┌─ DATASET RECORDS

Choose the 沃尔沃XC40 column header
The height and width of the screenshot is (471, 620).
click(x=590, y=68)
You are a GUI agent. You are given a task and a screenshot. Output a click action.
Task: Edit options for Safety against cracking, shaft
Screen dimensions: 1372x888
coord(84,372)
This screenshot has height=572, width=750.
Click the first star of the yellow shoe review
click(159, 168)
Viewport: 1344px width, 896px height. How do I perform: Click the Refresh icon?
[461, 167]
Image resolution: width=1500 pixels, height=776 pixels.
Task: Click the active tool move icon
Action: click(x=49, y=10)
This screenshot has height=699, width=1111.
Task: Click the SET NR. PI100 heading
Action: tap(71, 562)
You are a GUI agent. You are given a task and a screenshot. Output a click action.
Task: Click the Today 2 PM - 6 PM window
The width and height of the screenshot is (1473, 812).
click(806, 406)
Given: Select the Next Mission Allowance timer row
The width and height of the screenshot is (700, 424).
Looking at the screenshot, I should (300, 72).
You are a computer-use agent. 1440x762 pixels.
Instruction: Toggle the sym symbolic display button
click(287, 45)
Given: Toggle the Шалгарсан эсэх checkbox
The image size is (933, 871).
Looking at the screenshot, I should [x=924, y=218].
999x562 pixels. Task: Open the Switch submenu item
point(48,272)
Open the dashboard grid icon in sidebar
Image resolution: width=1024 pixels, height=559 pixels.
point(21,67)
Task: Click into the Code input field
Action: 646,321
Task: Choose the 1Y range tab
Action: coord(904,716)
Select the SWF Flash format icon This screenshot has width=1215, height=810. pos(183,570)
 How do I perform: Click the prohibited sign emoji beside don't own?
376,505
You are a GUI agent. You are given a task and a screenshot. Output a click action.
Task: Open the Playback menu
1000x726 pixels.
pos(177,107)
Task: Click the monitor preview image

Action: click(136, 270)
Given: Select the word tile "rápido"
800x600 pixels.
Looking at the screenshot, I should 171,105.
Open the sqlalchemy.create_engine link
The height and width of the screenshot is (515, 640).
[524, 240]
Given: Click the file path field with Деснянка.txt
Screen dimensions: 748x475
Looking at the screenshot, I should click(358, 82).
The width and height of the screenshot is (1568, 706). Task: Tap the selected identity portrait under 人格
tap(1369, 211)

└─

§ **WORK INSTRUCTIONS**: Set the entries down again, unchanged and complete.

§ **RESULT OF THIS EXERCISE**:
Choose the 沃尔沃XC40 column header
The height and width of the screenshot is (471, 620).
click(x=590, y=68)
You are a GUI agent. You are given a task and a screenshot. Output a click action.
Task: Edit options for Safety against cracking, shaft
Screen dimensions: 1372x888
coord(84,372)
This screenshot has height=572, width=750.
Click the first star of the yellow shoe review
click(159, 168)
Viewport: 1344px width, 896px height. How do I perform: Click the Refresh icon?
[461, 167]
Image resolution: width=1500 pixels, height=776 pixels.
Task: Click the active tool move icon
Action: click(x=49, y=10)
This screenshot has height=699, width=1111.
Task: Click the SET NR. PI100 heading
Action: tap(71, 562)
You are a GUI agent. You are given a task and a screenshot. Output a click action.
Task: Click the Today 2 PM - 6 PM window
The width and height of the screenshot is (1473, 812).
click(806, 406)
Given: Select the Next Mission Allowance timer row
The width and height of the screenshot is (700, 424).
Looking at the screenshot, I should (300, 72).
You are a computer-use agent. 1440x762 pixels.
Instruction: Toggle the sym symbolic display button
click(287, 45)
Given: Toggle the Шалгарсан эсэх checkbox
The image size is (933, 871).
Looking at the screenshot, I should [x=924, y=218].
999x562 pixels. Task: Open the Switch submenu item
point(48,272)
Open the dashboard grid icon in sidebar
Image resolution: width=1024 pixels, height=559 pixels.
point(21,67)
Task: Click into the Code input field
Action: 646,321
Task: Choose the 1Y range tab
Action: coord(904,716)
Select the SWF Flash format icon This screenshot has width=1215, height=810. pos(183,570)
 How do I perform: Click the prohibited sign emoji beside don't own?
376,505
You are a GUI agent. You are given a task and a screenshot. Output a click action.
Task: Open the Playback menu
1000x726 pixels.
pos(177,107)
Task: Click the monitor preview image

Action: click(136, 270)
Given: Select the word tile "rápido"
800x600 pixels.
Looking at the screenshot, I should 171,105.
Open the sqlalchemy.create_engine link
The height and width of the screenshot is (515, 640).
[524, 240]
Given: Click the file path field with Деснянка.txt
Screen dimensions: 748x475
Looking at the screenshot, I should click(358, 82).
The width and height of the screenshot is (1568, 706). Task: Tap the selected identity portrait under 人格
tap(1369, 211)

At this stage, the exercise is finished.